Data entries:
************
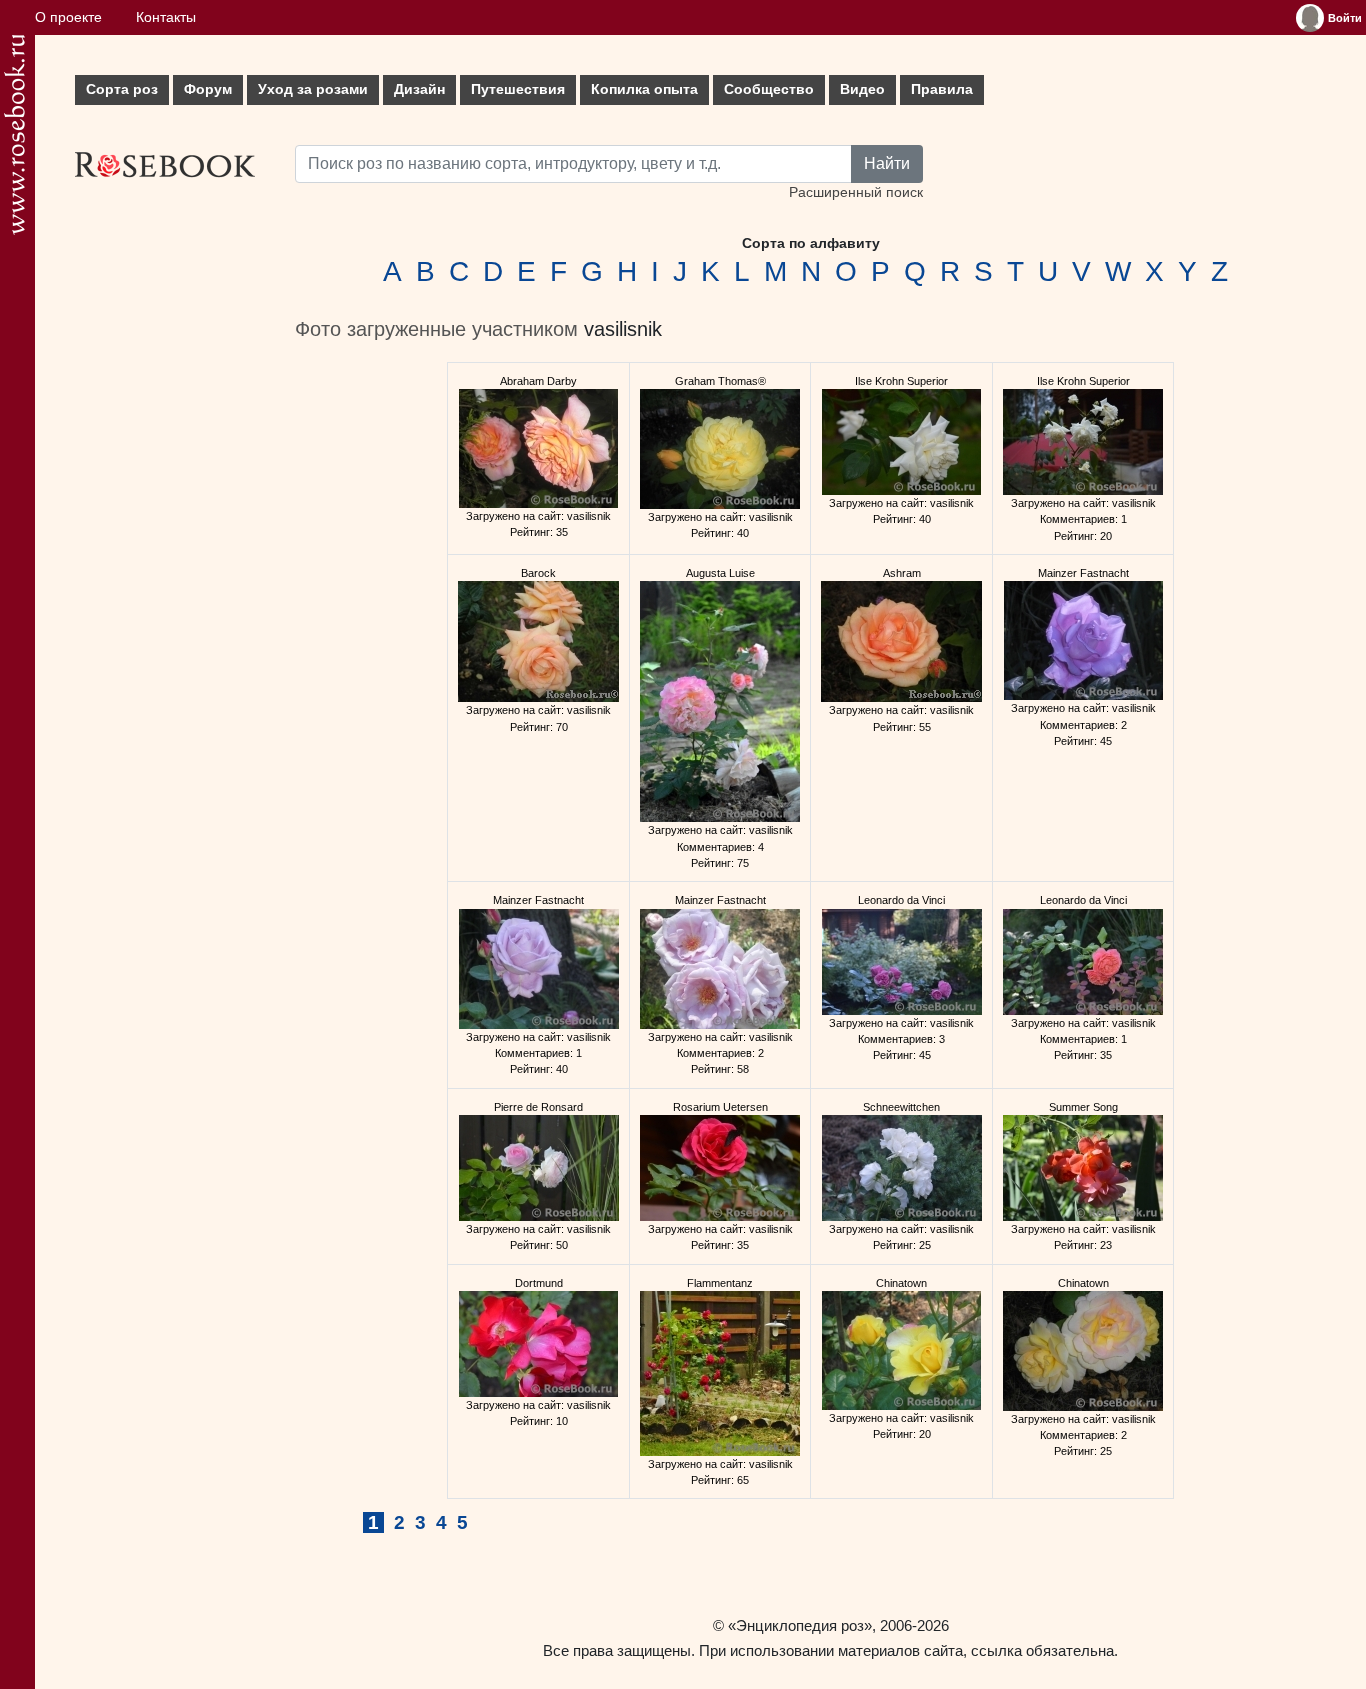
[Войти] (1310, 18)
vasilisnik (623, 329)
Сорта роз (122, 89)
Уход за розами (313, 89)
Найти (887, 163)
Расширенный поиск (856, 192)
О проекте (68, 17)
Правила (942, 89)
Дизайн (419, 89)
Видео (862, 89)
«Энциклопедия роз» (800, 1625)
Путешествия (518, 89)
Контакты (166, 17)
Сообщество (769, 89)
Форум (208, 89)
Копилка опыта (644, 89)
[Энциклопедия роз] (14, 134)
************
What is needed:
Only lines with the word "Энциклопедия" are wanted. Find and copy them from the records above.

Solution:
«Энциклопедия роз» (800, 1625)
[Энциклопедия роз] (14, 134)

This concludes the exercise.